|Exploring the possibilities of temperature responsive columns in comprehensive two-dimensional liquid chromatography.
|Comprehensive Chromatography - The State of the Art
|Mr Mathijs Baert
|Ms Kristina Wicht
Prof Gert Desmet
Prof Andre de Villiers
Prof Frederic Lynen
Abstract Information :
The use of comprehensive two-dimensional liquid chromatography (LCxLC) can provide
the required resolving power for a satisfactory analysis of very complex samples. This
combination of two LC modes allows for a theoretical increase in peak capacity equal to the
product of the peak capacities of both modes. However, the practical implementation of this
technique is not without its own unique set of obstacles. One of the main challenges to
overcome is the problem of modulation between the 2 dimensions. When transferring the
sample from the 1st to the 2nd dimension, the volume of the fraction and the inadequate
refocusing of the sample on the 2D column will inadvertently lead to a significant loss in
peak capacity and sensitivity.
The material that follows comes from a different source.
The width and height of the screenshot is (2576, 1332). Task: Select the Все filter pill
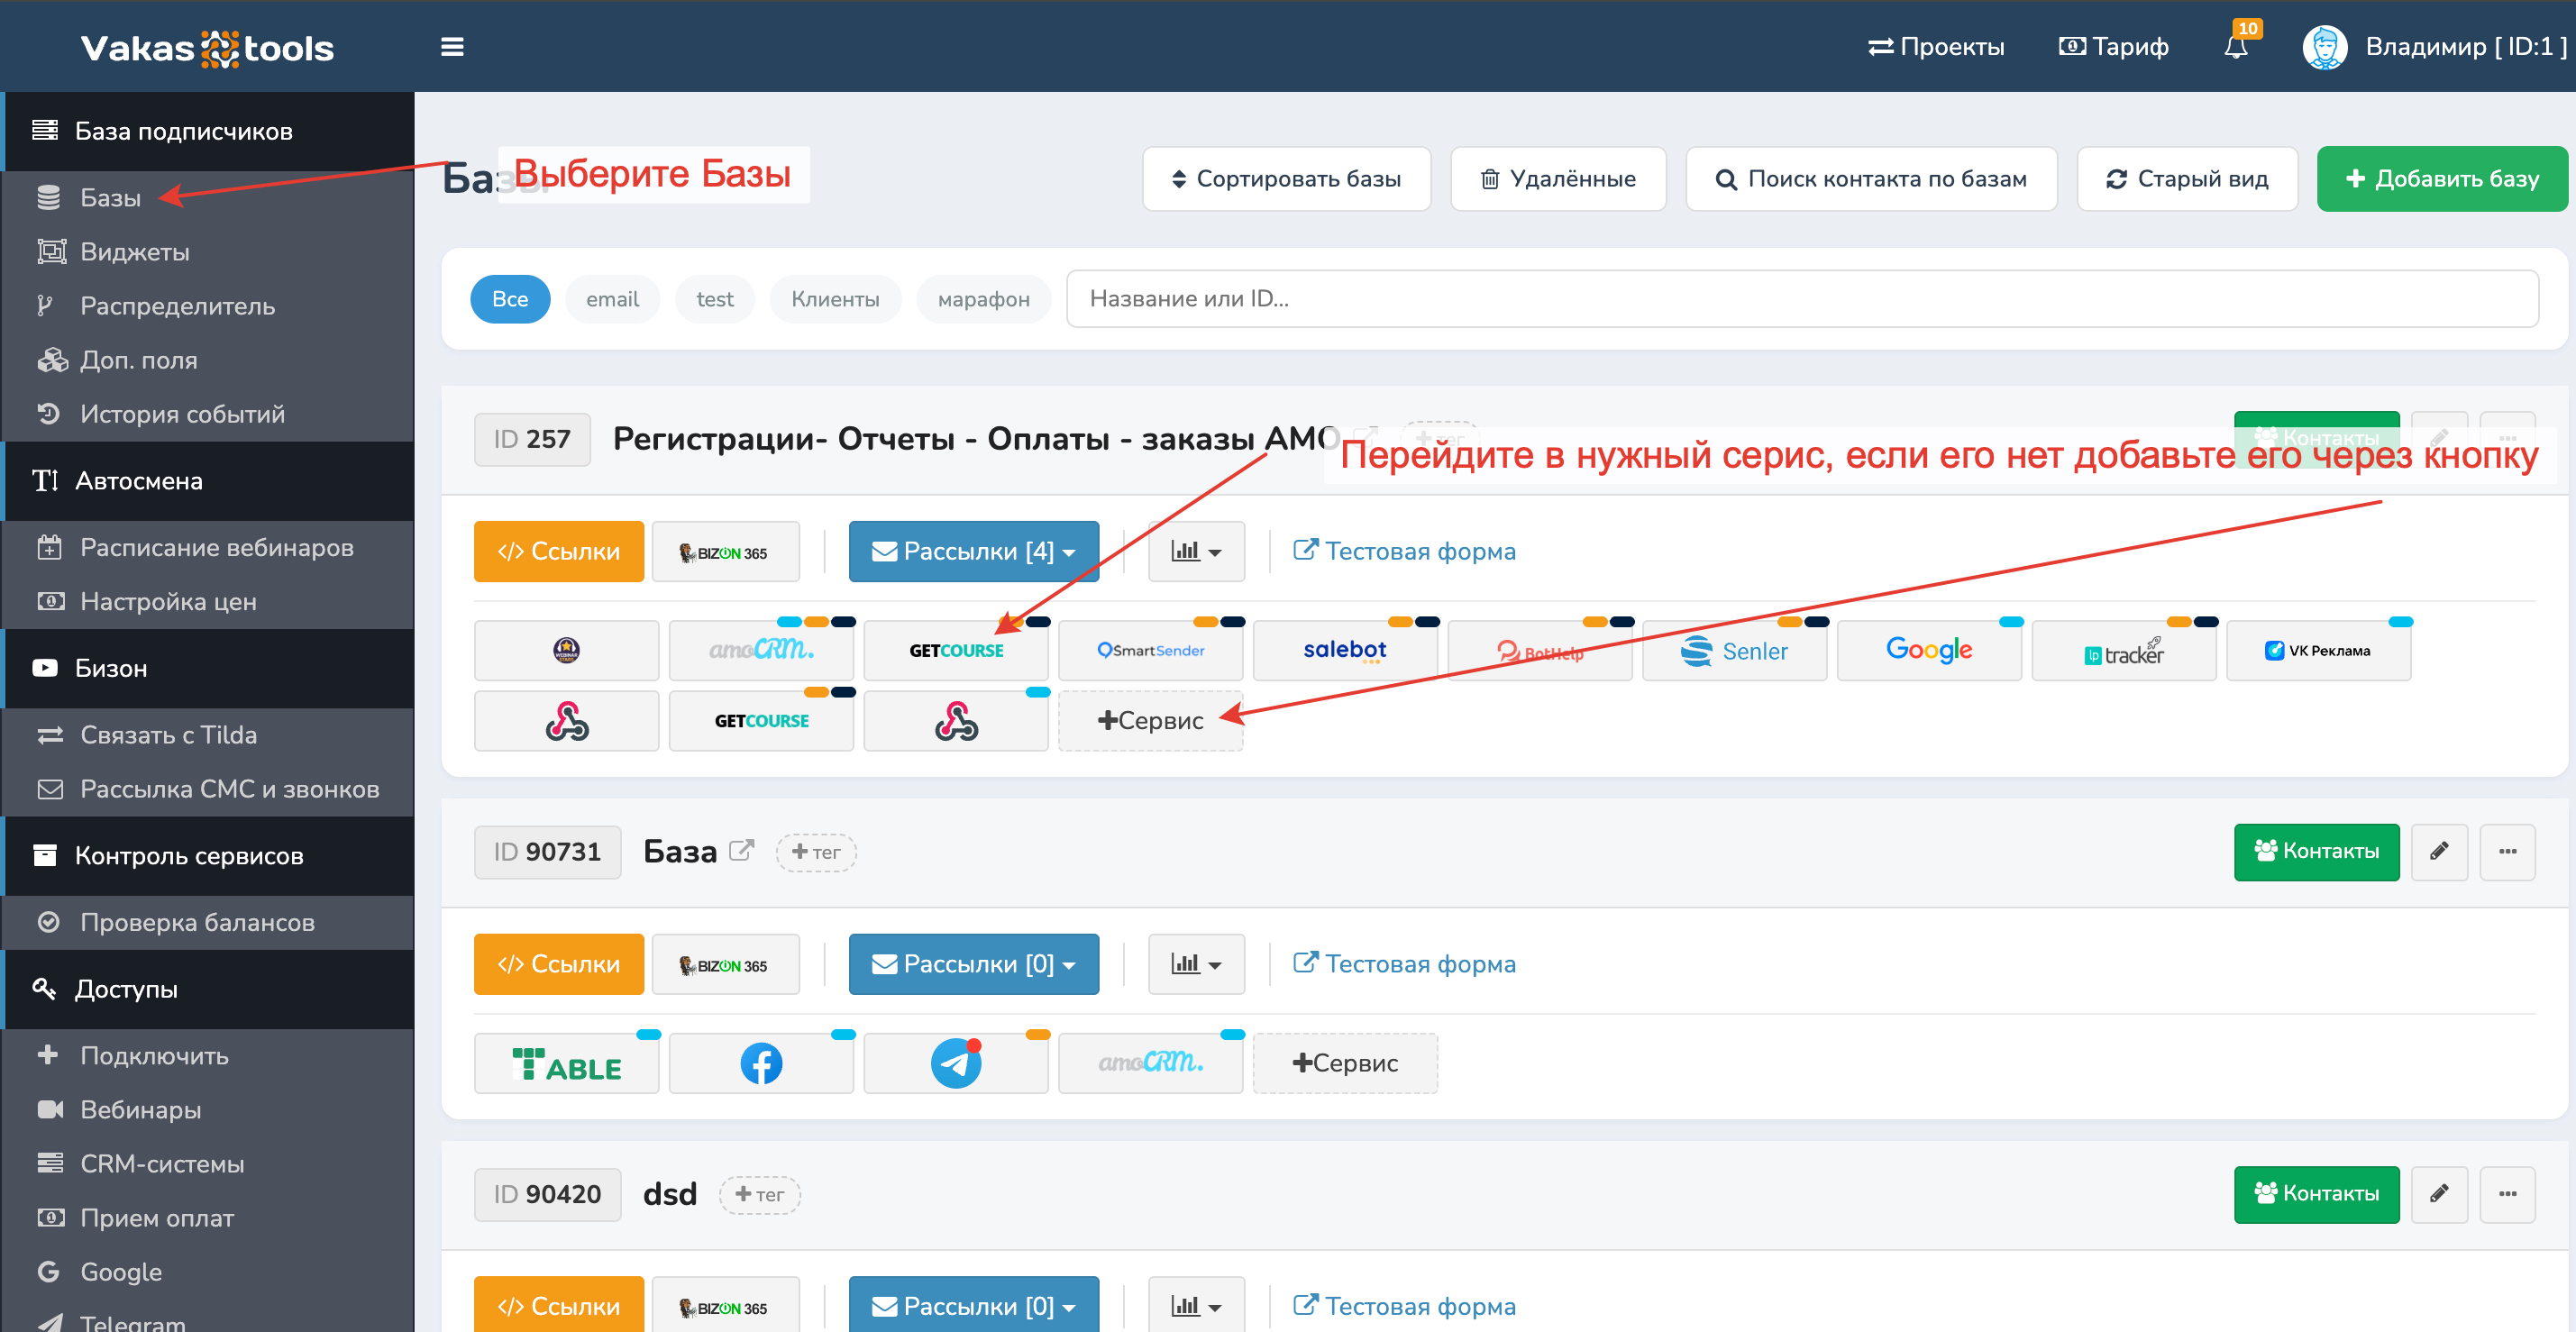point(510,299)
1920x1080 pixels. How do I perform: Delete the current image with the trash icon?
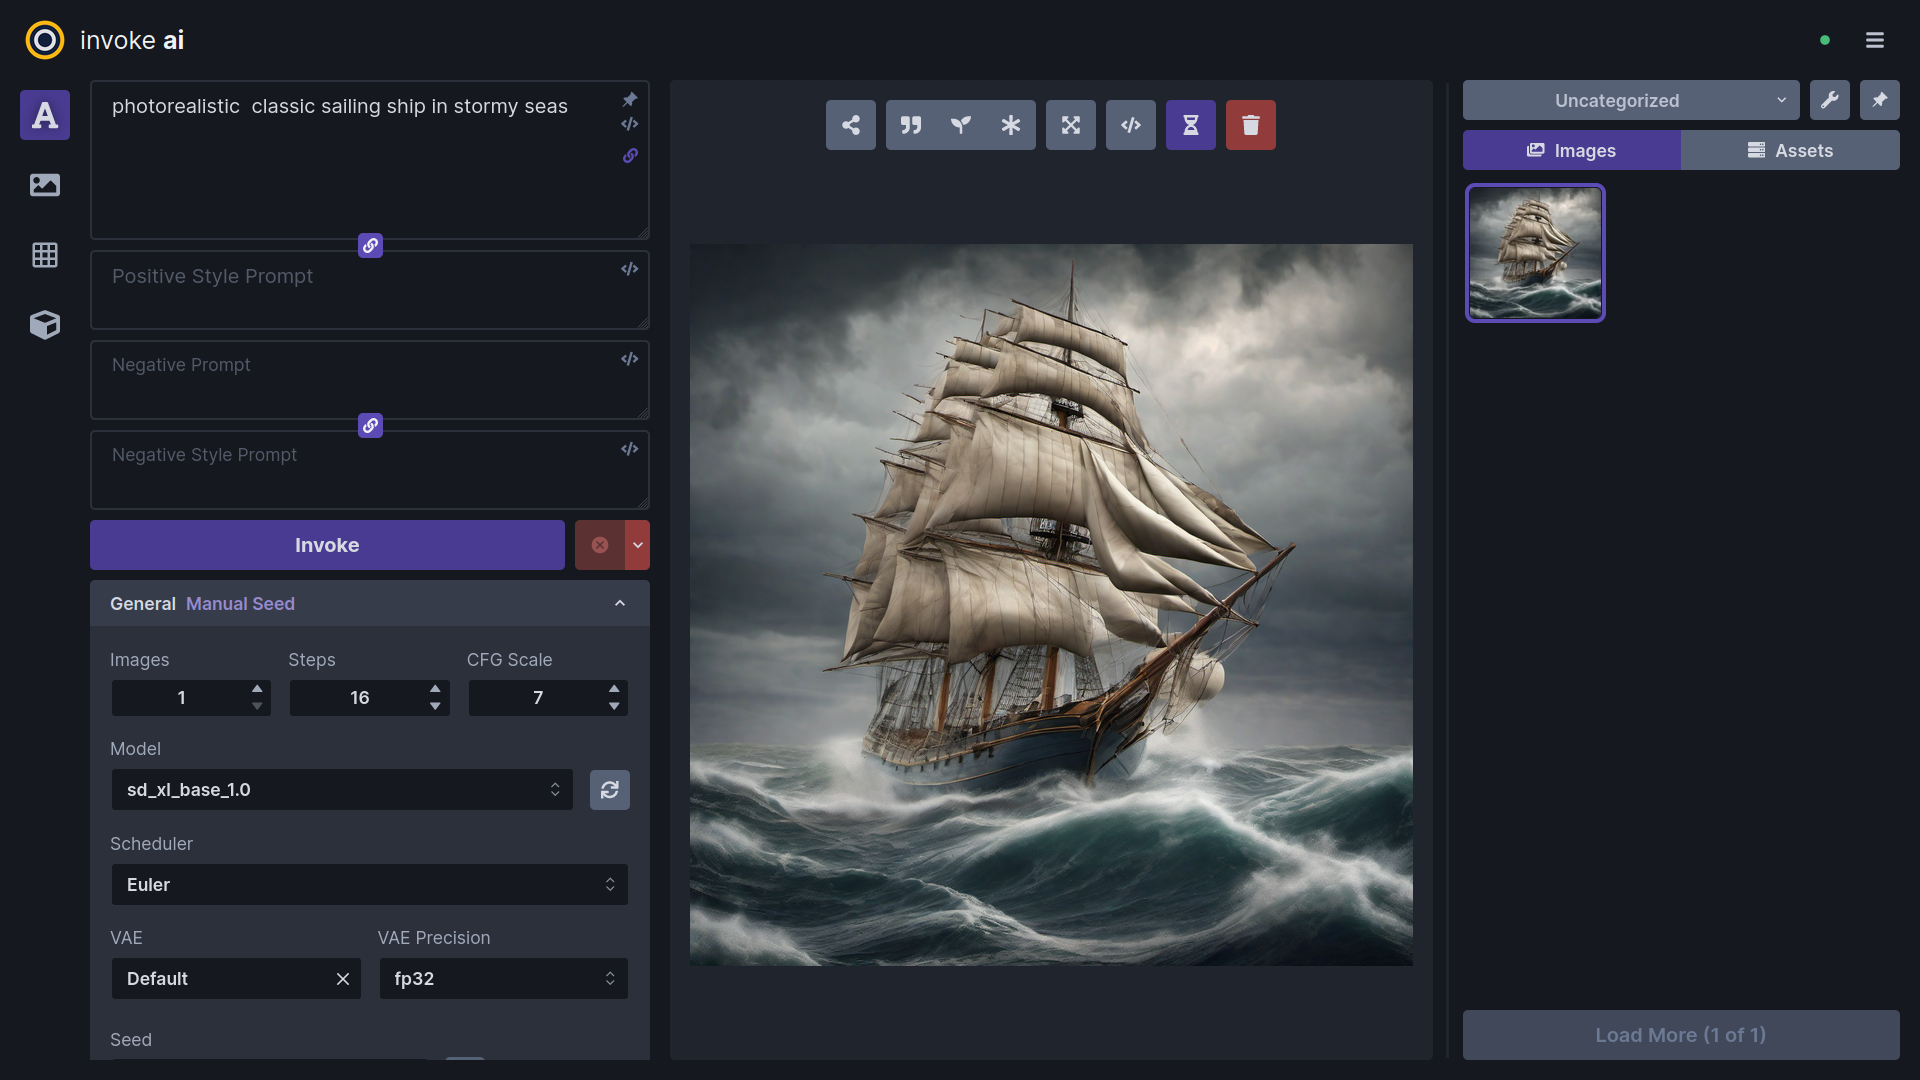(x=1250, y=125)
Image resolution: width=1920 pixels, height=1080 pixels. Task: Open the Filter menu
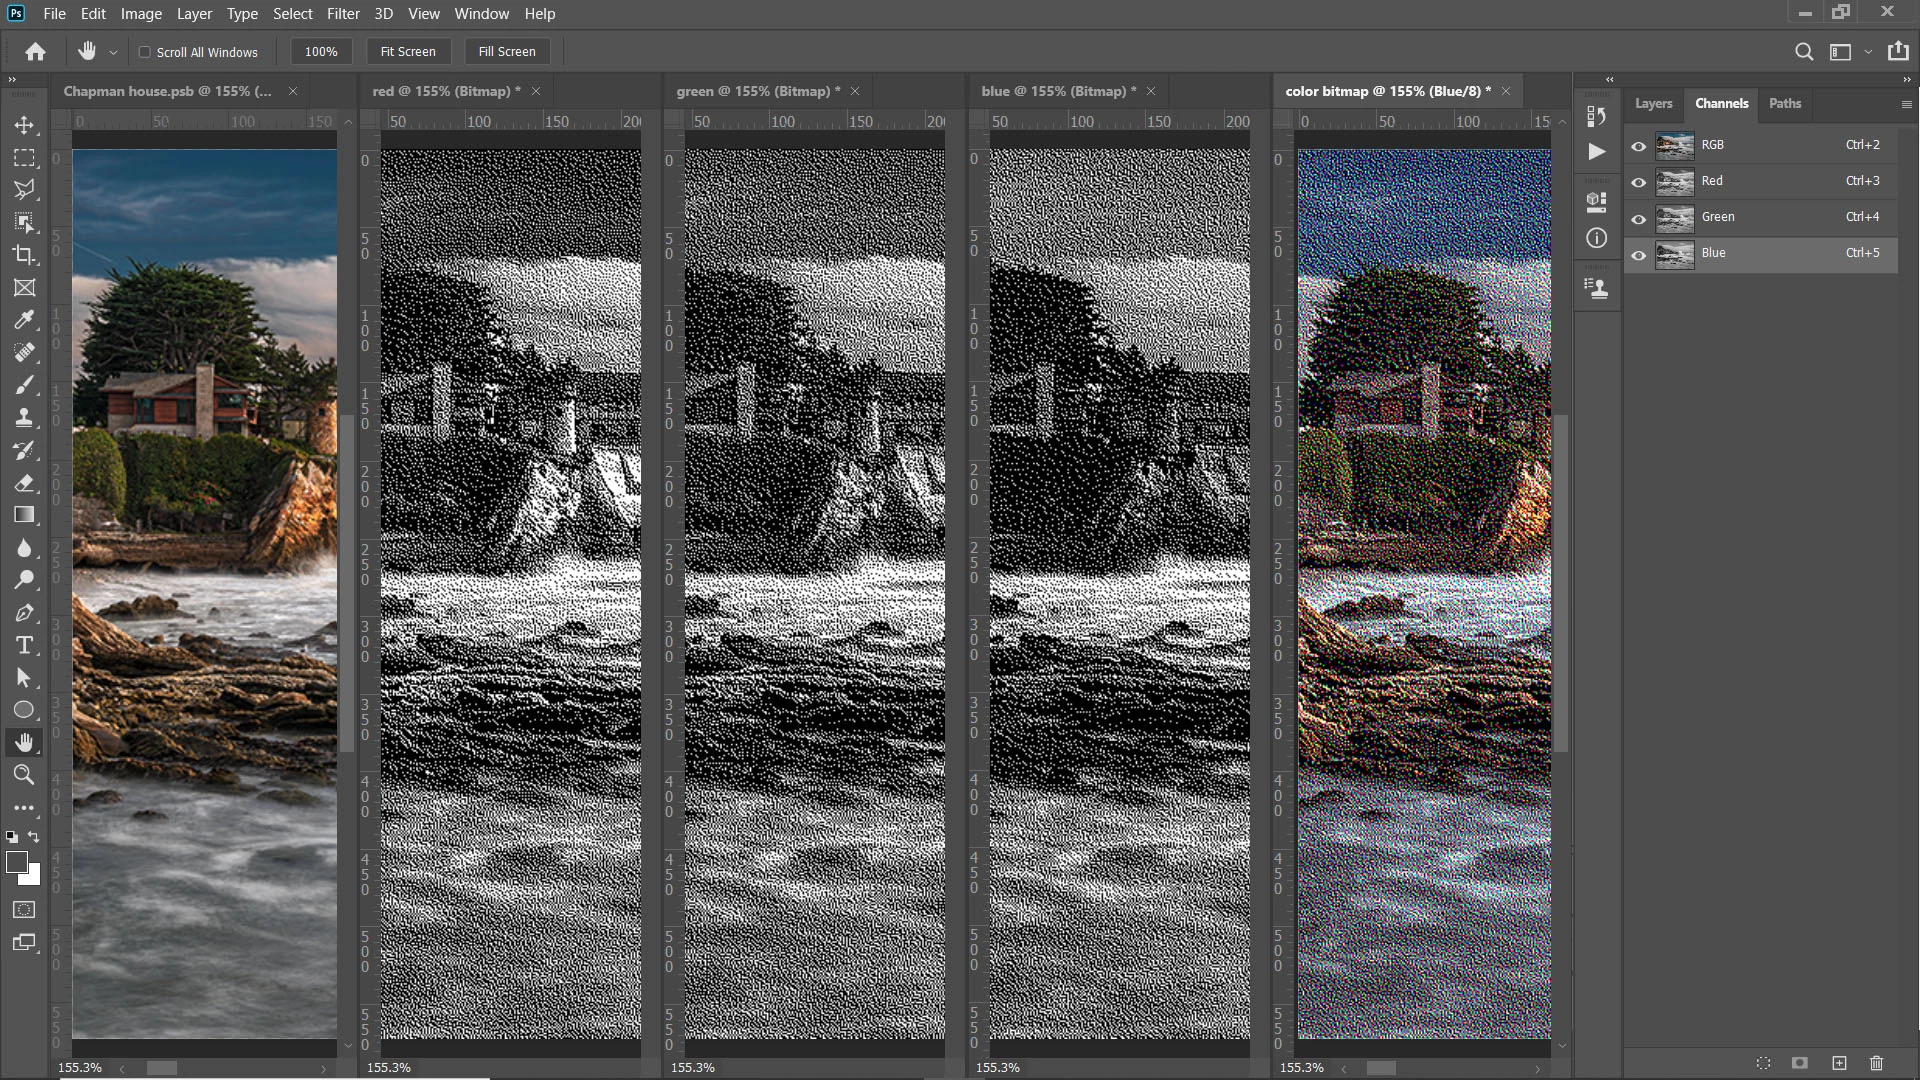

Research has tried in recent years to provide maximal
suppression of these negative effects, by optimizing the modulation conditions in such way
that they minimize the lost peak capacity and sensitivity.
In previous work a novel comprehensive 2D-LC method was developed, whereby a temperature responsive separation mode (TRLC) and a fast reversed phase column (RPLC) were used in the first and in the second dimension, respectively. It was shown that the implementation of a poly(N-isopropylacrylamide) (PNIPAAm) based 1D column resulted in excellent on column refocusing of the analytes, thus providing an excellent solution to overcome the problem of modulation in 2D-LC.
In this work, we further explore the possibilities of this new comprehensive 2D-LC technique, designated as TRLCxRPLC. The inherent on-column focusing at the start of the 2D column is further exploited, with the aim to significantly improve sensitivity, by injecting larger fraction volumes and using optimized temperature responsive column dimensions. This is demonstrated though the separation of representative mixtures of solutes, whereby the influence of key aspects such as loop volume, modulation time, temperature, sample capacity, column dimensions, flow rates and resulting peak capacities are assessed to map the potential of this novel 2D-LC combination.